Prompt →
Convert the lines from the one containing "Viewport: 613px width, 473px" through the end of the records into a JSON list of strings, one string per line. Omit blank lines and leave the pictures out.

Data in this exercise →

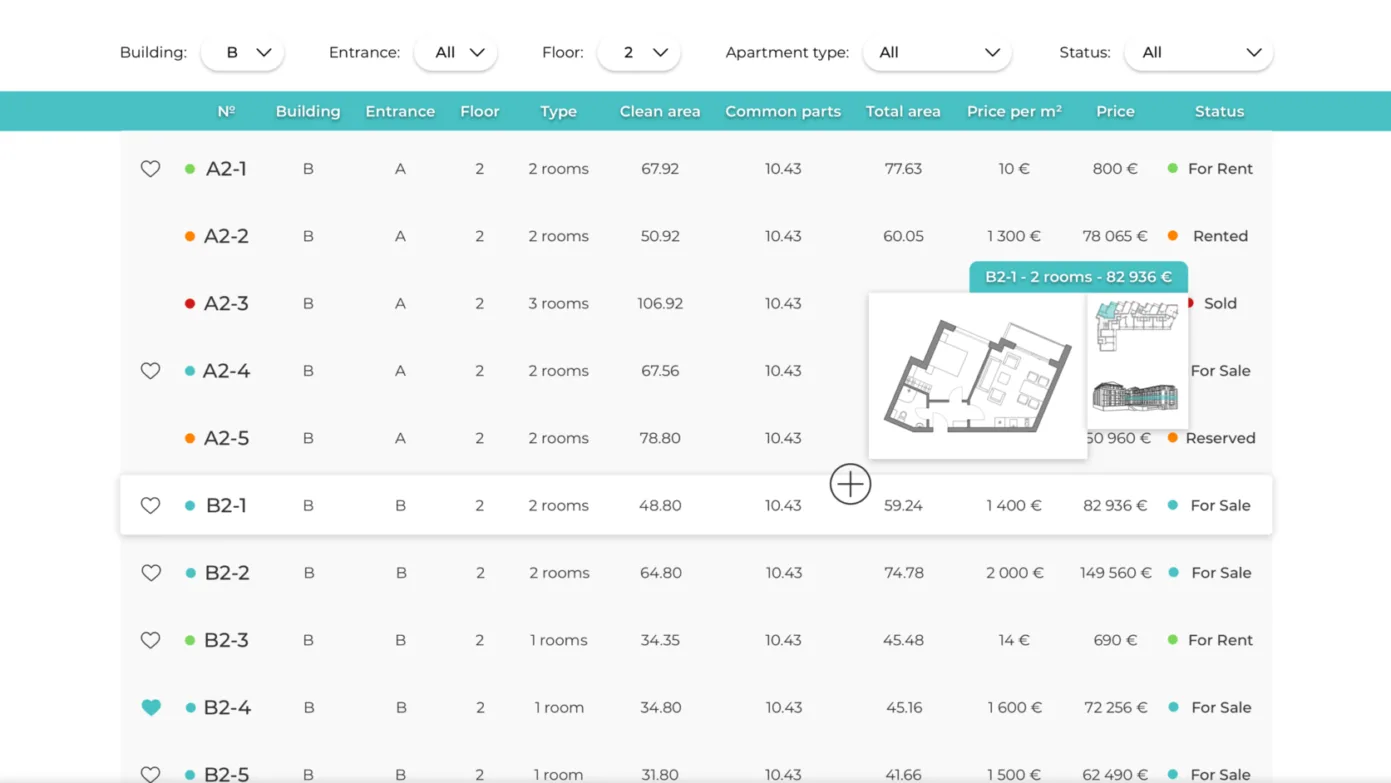The image size is (1391, 783).
Task: Open the Status filter dropdown
Action: pos(1198,52)
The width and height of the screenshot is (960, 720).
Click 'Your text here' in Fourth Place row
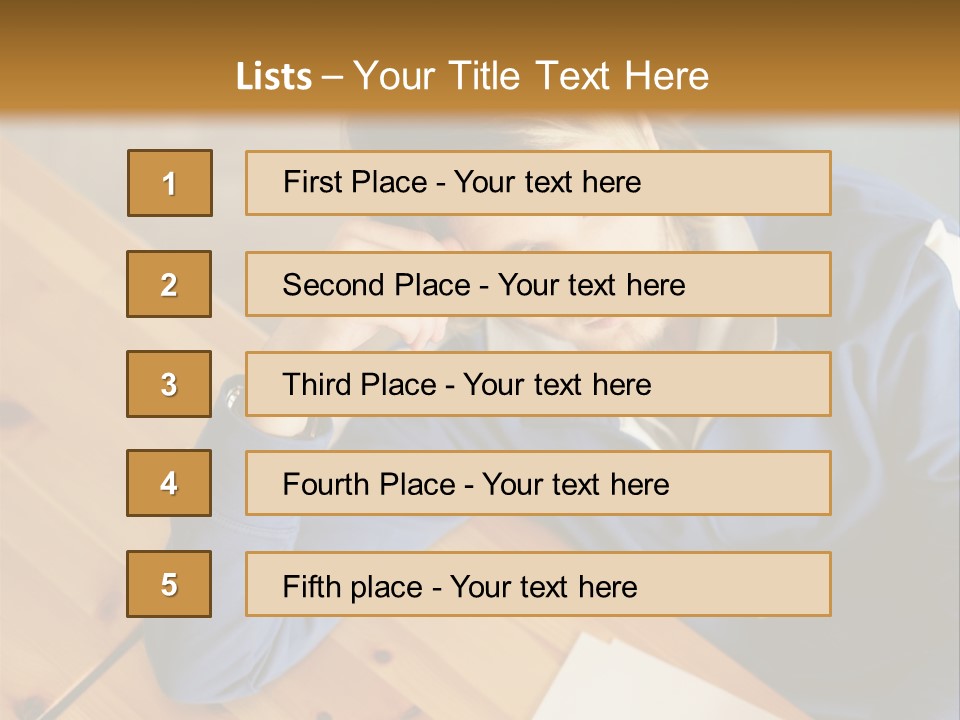[575, 485]
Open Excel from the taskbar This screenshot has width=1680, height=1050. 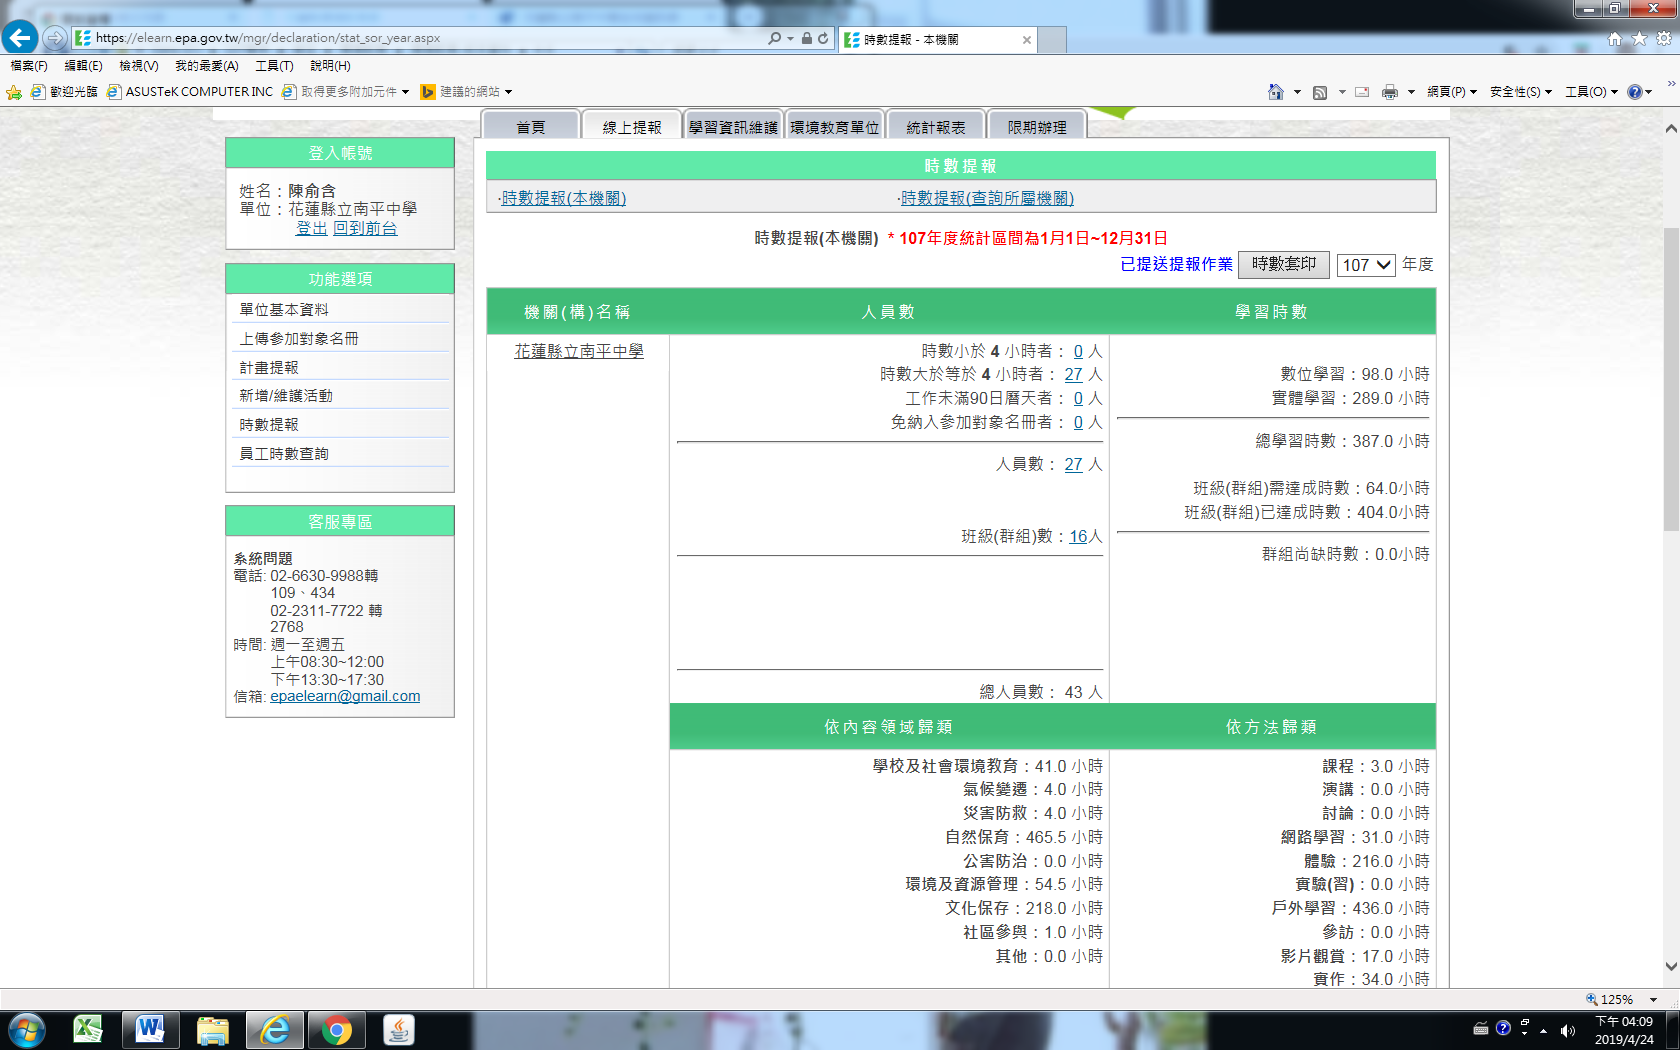88,1030
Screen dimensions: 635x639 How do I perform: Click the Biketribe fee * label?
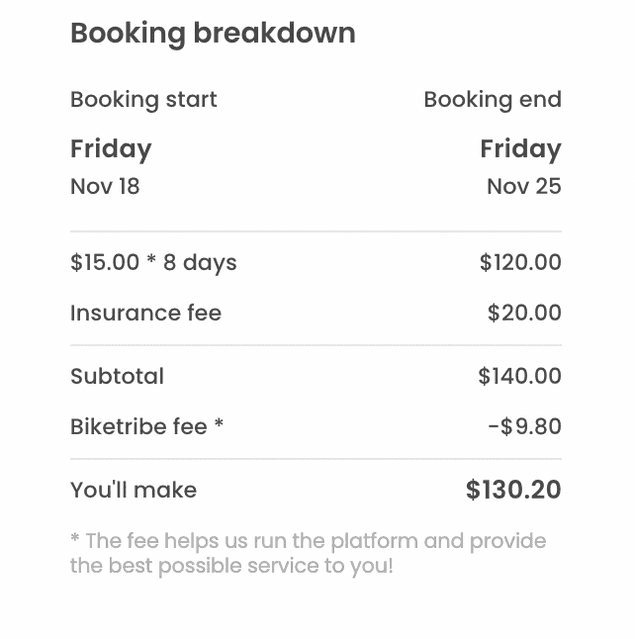pos(147,427)
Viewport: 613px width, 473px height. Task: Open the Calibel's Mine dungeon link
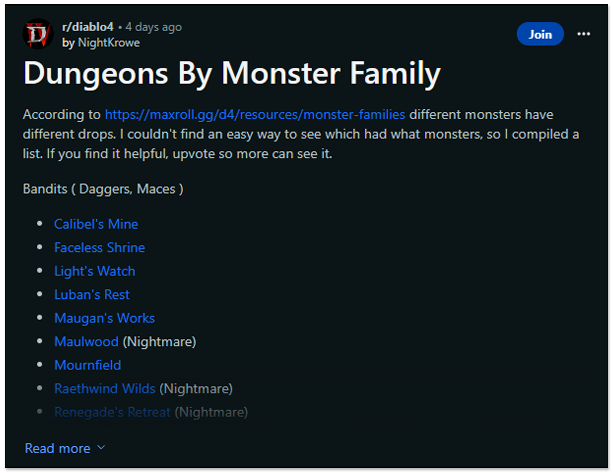point(96,224)

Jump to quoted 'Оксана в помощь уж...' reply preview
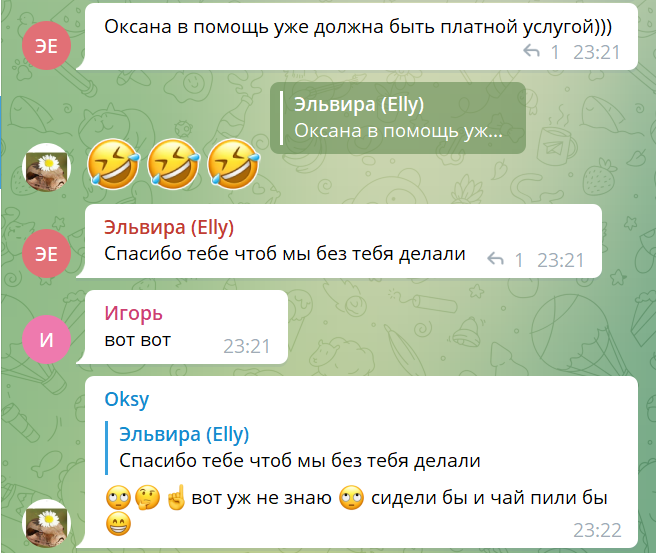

Correct result →
[
  "Viewport: 613px width, 473px height. Task: Open the Calibel's Mine dungeon link",
  "point(96,224)",
  "Jump to quoted 'Оксана в помощь уж...' reply preview"
]